I just got an email from E-Rate Central with a link to a survey of ed tech done at the T+L conference this year. Of course I skimmed everything until I reached the E-Rate questions.
So how important is the E-Rate? Over 40% of the respondents said "very important." And that's why the E-Rate has survived 6 years of a hostile President and Congress; the typical Congressman would have to show real fortitude to cut a program that's helping so many kids in her/his district.
But more interesting: almost 20% of attendees said they don't apply. Understand, this is a technology conference. Luddite districts do not send teams. Any yet, among these tech-savvy districts, 20% don't apply. That is a shame. The process has to get easier. Either that or I need to improve my marketing efforts until On-Tech is managing the E-Rate for all those districts.
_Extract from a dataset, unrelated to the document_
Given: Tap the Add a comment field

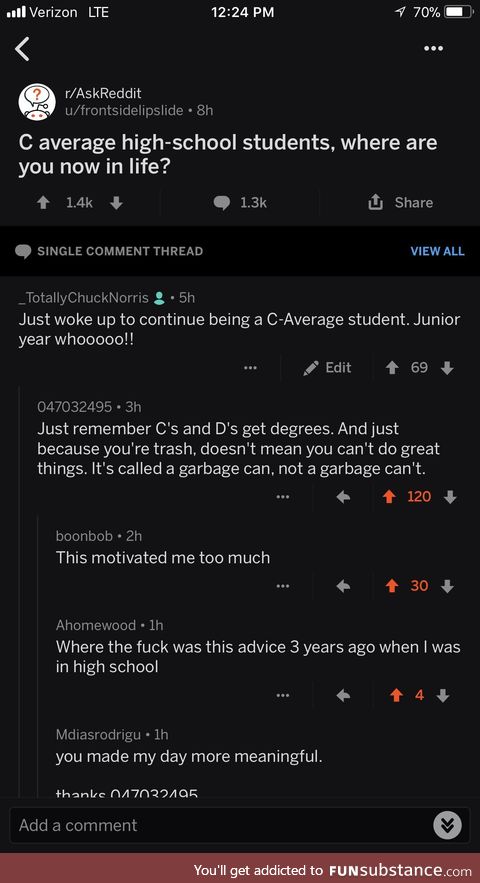Looking at the screenshot, I should [220, 825].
There was also a question about improving the E-Rate, and I was surprised to see that one-third of respondents thought sanctions against wrong-doers would improve the program. Real abuse of the program takes a tiny fraction of the funding, so if every ne'er-do-well was thrown in jail, we really wouldn't see any positive effect for the rest of us. I don't even think that the amount of fraud would go down: in most cases, the people who have been caught thought they had come up with a new scam that would work.
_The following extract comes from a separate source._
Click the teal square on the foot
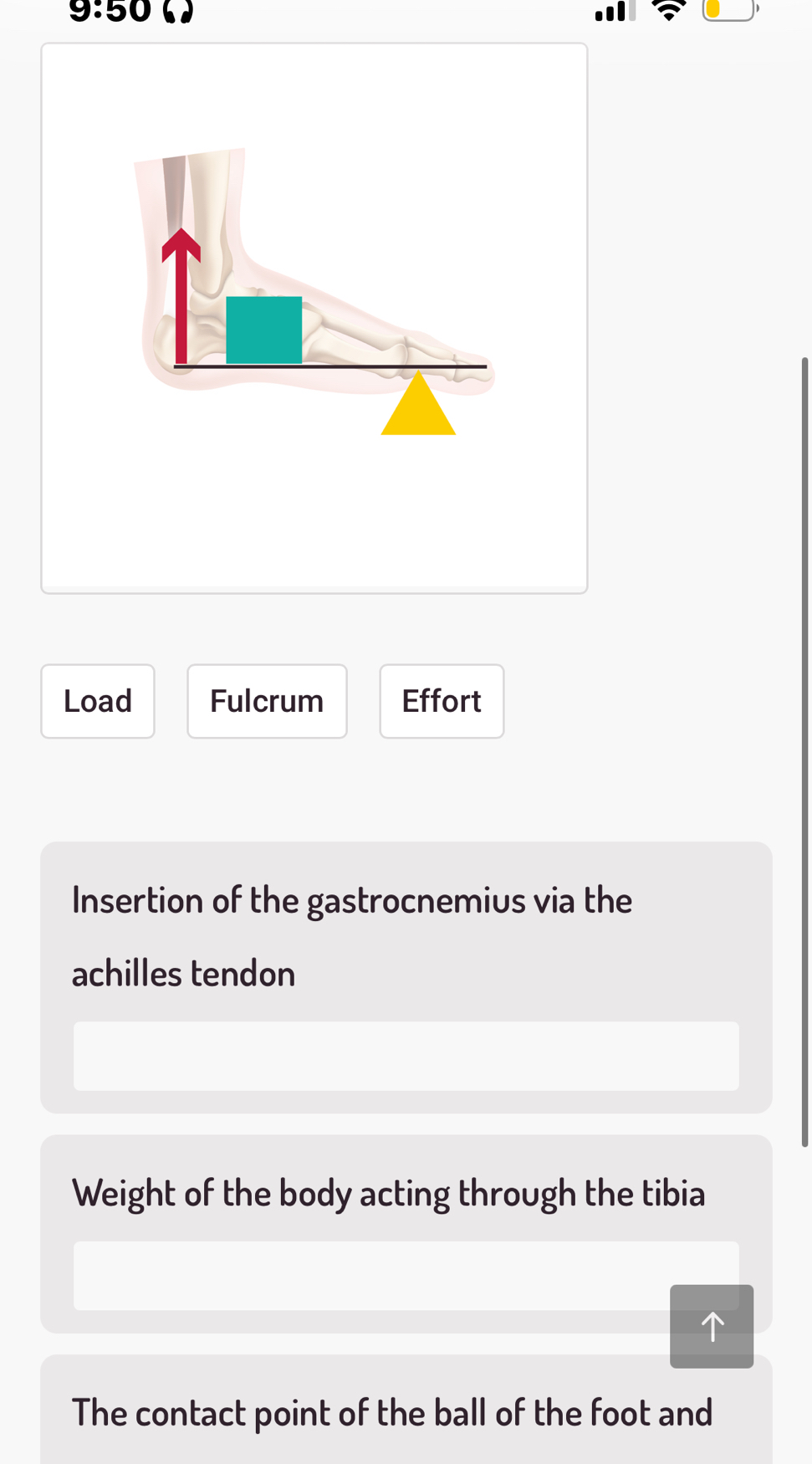 coord(264,330)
Also, I'm not in favor of punishing people who make mistakes, and then you have the difficulty of saying what's a mistake and what's a scam. Take the Ysleta case, where IBM and several school districts (including Ysleta) created a purchasing process that they thought complied with E-Rate rules, but allowed them to avoid the traditional competitive bidding process. I don't think the people involved thought they were scammers; they were just trying to do what was best for the district given the E-Rate's bad bidding rules. Yet looked at another way, districts colluded with a vendor to subvert the competitive bidding process. And since they got away with it one year before the SLD figured out what was going on, you could say they were repeat offenders. I think it would have been a shame for Ysleta or IBM to have suffered sanctions. So how can we draw the line?
The answer is, just the way it's being done: you get convicted of defrauding the program, you're out. I think debarments should last for 10 years or more, instead of the measly 3 years that's being handed out now. But I don't support a separate set of sanctions.